In our rush to idolise our favourite singers or composers, we miss some other great contributors to musical culture. One such unsung hero is the American ethnomusicologist Alan Lomax. Armed with a portable tape recorder, Lomax spent several decades from the 1930’s travelling the United States, along with many other parts of the world, recording and archiving musical traditions from the tail end of the days when music was a participatory tradition and every town had its own distinct musical style. Many of the folk music traditions he documented died out soon after.
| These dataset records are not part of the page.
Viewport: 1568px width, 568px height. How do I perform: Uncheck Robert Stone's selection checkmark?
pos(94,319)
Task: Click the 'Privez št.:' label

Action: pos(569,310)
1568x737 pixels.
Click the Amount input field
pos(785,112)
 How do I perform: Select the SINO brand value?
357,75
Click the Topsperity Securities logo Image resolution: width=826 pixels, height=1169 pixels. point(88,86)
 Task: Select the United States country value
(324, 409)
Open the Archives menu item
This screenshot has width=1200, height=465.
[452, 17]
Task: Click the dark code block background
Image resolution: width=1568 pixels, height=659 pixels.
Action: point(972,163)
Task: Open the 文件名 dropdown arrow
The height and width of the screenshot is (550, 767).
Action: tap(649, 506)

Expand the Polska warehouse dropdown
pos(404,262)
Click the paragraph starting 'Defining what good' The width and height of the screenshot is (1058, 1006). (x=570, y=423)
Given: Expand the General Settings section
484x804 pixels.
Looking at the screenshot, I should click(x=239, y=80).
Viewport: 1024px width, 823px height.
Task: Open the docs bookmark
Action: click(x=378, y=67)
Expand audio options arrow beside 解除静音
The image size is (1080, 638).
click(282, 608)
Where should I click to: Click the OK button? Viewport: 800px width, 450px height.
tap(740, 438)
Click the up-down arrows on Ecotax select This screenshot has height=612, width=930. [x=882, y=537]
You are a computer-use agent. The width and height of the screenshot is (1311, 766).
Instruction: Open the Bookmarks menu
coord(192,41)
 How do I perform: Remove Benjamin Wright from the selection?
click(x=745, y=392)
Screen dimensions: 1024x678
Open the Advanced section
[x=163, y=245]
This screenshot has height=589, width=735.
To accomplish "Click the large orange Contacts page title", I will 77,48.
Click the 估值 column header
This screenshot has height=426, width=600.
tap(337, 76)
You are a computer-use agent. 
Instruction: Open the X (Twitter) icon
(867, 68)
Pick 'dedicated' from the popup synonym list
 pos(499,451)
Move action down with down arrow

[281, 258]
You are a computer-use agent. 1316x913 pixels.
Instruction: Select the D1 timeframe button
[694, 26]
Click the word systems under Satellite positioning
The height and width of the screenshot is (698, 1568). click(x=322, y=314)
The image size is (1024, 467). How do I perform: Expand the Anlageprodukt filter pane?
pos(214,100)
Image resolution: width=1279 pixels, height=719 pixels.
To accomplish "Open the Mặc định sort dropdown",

His enormous collection of recordings is now in the hands of the Library of Congress.
Another source of unsung musical heroes is the world of film, particularly the role of Music Producer, who is typically buried deep in the closing credits, although sometimes a higher-profile artist is brought in to work behind the scenes sourcing music. For their film O Brother, Where Art Thou?, Joel and Ethan Coen called on the services of the respected artist and producer T-Bone Burnett, another great champion of forgotten folk music. Burnett obviously considered the film, with its depression-era Mississippi setting, and the Coens’ aim of making the music an integral part of the story, as a great opportunity to share his love of American folk songs. The soundtrack was a huge success, winning Burnett a Grammy for Album of the Year in 2001, and selling millions. It’s credited for turning many people on to country music, and you don’t have to visit too many hip urban households before you find a much-played copy.
For inspiration, Burnett scoured the Lomax archive, unearthing one particular gem, a recording of a prison work song. In 1959, Lomax had visited Parchman Farm State Penitentiary in Mississippi and recorded a group of prisoners, led by James Carter, a man who had left home at 13 and seen a lot of prison time, singing a “bad man ballad” while chopping logs in time. Work songs, common in many traditions, often improvised and typically sung at a tempo that matches the task, help keep the workers productive, happy and connected. These days they’ve been replaced by rock music booming out of construction-zone ghetto blasters, but for me it’s almost enough, hearing the rich chanted harmonies and rough rhythm of this song of trouble and strife, to get me out chopping wood.
After the huge success of the album, Lomax’s daughter Anna Lomax Chairetakis, director of the Alan Lomax Archive, along with Burnett and Don Fleming, director of Licensing for the Archive, realised that Carter would be due royalties for the recording, and determined to track him down. Trawling the archives of the Mississippi penal system and other public records, they managed to do just that. Happily Carter had put his prison days well behind him and was living in Chicago with church minister Rosie Lee Carter, and had for years worked as a shipping clerk.
When Chairetakis and Fleming flew to Chicago to personally present Carter with a $20,000 royalty check, Carter was astonished. He couldn’t even remember making the recording 43 years earlier. Fleming then informed him the soundtrack was outselling Mariah Carey and Michael Jackson. As Fleming relates, “He got a real kick out of that. He left the room to roll a cigarette and when he came back, he said, You tell Michael that I’ll slow down so that he can catch up with me.” Soon after, Carter boarded a plane for the first time in his life to attend the Grammy ceremony in Los Angeles as well as traveling to Tennessee for a benefit concert.
Carter died not long after at the age of 77. His past caught up with him, but in a way he could never have imagined.